Step 1: Isolate the variable

Begin by moving all terms with the variable $c$ to one side of the inequality.

Step 1.1: Eliminate $c$ from the right side

Subtract $2c$ from both sides to get $2c+6-2c<2c+9-2c$.

Step 1.2: Simplify the expression

Now, simplify the left side by combining like terms.

Step 1.2.1: Cancel out $2c$

The $2c$ terms cancel each other out, leaving $0+6<9$.

Step 1.2.2: Simplify further

Simplify the expression to get $6<9$.

Step 2: Evaluate the simplified inequality

Since $6$ is less than $9$, the inequality holds true for all values of $c$.

Step 3: Express the solution

The inequality is true for all real numbers.

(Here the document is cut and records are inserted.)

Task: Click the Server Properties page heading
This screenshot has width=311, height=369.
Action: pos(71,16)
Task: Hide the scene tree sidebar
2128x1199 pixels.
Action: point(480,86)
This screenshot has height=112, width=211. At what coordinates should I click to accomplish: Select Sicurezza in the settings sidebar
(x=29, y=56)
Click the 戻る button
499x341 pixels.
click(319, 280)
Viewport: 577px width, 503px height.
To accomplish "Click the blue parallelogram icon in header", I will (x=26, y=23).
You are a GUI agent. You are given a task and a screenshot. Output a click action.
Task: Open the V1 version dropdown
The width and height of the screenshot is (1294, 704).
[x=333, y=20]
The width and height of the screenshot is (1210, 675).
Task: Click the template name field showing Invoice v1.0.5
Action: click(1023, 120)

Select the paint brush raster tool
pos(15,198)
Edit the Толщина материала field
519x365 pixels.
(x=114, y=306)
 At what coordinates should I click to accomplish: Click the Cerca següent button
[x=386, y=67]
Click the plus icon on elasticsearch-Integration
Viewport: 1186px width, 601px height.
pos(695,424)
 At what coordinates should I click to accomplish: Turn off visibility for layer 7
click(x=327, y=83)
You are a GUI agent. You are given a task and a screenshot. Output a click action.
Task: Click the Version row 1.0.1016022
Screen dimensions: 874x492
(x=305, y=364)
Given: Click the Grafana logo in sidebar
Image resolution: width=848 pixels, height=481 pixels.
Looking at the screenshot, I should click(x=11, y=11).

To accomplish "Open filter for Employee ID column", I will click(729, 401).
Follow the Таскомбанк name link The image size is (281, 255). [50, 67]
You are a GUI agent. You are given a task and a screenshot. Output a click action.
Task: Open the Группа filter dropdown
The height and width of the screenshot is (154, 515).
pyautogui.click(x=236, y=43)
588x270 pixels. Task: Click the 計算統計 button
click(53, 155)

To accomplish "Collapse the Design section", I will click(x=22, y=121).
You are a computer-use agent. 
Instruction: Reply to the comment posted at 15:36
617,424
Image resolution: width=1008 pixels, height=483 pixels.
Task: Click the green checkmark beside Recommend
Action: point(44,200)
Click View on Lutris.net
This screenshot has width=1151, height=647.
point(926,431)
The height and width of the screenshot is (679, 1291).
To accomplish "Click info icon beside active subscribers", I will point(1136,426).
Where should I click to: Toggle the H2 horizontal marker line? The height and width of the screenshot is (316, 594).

Interval Notation: $(-\mathrm{\infty },\mathrm{\infty })$

Knowledge Notes:

The problem at hand is a simple linear inequality in one variable, $c$. The goal is to find the set of all possible values for $c$ that satisfy the inequality $2c+6<2c+9$.

Relevant knowledge points include:

1. Isolating the Variable: To solve an inequality, it's often necessary to isolate the variable on one side. This is done by performing the same operation on both sides of the inequality, ensuring the balance is maintained.

2. Combining Like Terms: Terms that contain the same variable to the same power can be combined by adding or subtracting them. In this case, $2c-2c$ equals $0$.

3. Properties of Inequalities: When you subtract the same number from both sides of an inequality, the direction of the inequality remains the same.

4. Simplification: Simplifying the inequality can sometimes lead to a statement that is always true (or always false). In this case, $6<9$ is always true, which means the original inequality holds for all values of $c$.

5. Interval Notation: This is a way of writing the set of solutions to an inequality. For an inequality that is always true, the interval notation is $(-\mathrm{\infty },\mathrm{\infty })$, representing all real numbers.

6. No Solution vs. All Real Numbers: It's important to distinguish between an inequality that has no solution (never true) and one that is always true. In this case, since the inequality simplifies to a true statement independent of $c$, the solution includes all real numbers.